Copy out every line from the records that includes "Sistema".

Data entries
◆ ◆ ◆ ◆

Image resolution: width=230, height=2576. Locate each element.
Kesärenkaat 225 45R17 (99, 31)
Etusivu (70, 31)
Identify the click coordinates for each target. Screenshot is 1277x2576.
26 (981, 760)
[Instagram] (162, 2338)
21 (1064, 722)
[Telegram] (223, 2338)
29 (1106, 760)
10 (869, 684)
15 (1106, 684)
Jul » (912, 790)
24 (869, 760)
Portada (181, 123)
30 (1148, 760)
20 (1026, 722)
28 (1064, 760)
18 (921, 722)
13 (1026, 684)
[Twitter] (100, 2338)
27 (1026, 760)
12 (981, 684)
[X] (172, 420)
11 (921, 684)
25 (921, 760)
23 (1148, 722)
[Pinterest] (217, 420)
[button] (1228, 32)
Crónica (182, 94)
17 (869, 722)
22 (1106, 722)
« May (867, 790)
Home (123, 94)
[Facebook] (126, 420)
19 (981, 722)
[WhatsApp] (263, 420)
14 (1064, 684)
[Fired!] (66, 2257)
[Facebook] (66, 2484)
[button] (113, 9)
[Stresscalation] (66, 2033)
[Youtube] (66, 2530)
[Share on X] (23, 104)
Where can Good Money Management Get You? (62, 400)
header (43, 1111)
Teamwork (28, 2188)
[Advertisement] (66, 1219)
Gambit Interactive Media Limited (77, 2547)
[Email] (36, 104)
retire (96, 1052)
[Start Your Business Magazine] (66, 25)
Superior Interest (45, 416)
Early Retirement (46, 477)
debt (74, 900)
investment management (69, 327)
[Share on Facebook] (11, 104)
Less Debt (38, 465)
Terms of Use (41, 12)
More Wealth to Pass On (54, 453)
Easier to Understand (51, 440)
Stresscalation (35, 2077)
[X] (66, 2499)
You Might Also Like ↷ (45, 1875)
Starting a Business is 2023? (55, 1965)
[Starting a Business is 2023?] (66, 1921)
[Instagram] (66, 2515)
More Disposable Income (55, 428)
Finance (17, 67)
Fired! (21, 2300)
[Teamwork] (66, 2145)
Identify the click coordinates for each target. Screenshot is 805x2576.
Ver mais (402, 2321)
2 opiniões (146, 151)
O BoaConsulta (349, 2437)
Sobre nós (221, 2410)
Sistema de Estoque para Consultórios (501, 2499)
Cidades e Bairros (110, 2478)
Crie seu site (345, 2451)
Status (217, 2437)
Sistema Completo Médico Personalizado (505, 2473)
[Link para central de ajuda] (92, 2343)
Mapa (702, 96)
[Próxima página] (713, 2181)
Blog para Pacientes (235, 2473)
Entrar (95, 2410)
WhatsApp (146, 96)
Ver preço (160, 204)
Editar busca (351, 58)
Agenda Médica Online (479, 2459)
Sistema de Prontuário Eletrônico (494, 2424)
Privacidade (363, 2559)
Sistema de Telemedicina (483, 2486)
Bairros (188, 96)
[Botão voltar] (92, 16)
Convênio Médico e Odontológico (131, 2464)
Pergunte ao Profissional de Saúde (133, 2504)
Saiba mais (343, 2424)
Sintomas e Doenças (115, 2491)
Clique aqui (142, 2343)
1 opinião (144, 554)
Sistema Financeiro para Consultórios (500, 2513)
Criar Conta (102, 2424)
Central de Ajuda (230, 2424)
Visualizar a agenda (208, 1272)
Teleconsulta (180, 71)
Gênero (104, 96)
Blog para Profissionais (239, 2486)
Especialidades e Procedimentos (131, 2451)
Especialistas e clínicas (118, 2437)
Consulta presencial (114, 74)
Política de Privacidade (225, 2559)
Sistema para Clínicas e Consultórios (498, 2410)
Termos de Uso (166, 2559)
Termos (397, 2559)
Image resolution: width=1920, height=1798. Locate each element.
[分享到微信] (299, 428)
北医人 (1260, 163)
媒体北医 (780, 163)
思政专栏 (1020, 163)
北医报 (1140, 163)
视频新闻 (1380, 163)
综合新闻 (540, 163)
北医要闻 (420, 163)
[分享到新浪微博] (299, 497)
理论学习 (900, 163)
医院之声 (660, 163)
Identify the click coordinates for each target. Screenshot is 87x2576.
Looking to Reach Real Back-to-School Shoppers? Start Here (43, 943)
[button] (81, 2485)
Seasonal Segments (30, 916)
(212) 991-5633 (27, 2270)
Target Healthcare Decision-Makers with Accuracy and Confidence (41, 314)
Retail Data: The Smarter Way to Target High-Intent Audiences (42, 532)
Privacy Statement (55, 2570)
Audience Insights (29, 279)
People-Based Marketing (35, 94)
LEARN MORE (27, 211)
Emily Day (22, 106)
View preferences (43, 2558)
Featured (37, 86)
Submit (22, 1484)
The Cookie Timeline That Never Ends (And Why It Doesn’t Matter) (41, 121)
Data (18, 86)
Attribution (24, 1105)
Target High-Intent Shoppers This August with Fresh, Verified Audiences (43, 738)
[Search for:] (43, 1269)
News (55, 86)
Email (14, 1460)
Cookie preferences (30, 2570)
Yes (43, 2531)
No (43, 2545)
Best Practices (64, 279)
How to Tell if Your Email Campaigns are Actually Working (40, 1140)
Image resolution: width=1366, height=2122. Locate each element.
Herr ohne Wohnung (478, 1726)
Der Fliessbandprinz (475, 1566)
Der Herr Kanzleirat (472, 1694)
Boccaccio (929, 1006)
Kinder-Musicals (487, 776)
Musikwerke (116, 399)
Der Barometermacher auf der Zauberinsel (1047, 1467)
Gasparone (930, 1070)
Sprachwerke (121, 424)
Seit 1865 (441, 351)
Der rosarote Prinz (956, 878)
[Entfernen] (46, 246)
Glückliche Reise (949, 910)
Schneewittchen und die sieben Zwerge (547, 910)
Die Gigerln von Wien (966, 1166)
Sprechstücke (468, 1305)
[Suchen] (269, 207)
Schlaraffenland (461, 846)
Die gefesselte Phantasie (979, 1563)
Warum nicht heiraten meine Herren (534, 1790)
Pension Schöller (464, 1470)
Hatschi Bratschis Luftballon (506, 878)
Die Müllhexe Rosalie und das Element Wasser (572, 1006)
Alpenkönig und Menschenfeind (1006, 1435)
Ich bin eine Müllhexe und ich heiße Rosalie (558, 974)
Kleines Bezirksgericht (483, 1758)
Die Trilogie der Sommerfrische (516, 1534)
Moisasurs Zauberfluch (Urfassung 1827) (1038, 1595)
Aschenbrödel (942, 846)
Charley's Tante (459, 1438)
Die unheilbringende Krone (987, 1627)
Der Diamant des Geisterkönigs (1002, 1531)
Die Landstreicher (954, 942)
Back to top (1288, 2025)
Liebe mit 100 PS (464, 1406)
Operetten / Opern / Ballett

◆ ◆ ◆ ◆

Response for this exercise:
Sistema de Estoque para Consultórios (501, 2499)
Sistema Completo Médico Personalizado (505, 2473)
Sistema de Prontuário Eletrônico (494, 2424)
Sistema de Telemedicina (483, 2486)
Sistema Financeiro para Consultórios (500, 2513)
Sistema para Clínicas e Consultórios (498, 2410)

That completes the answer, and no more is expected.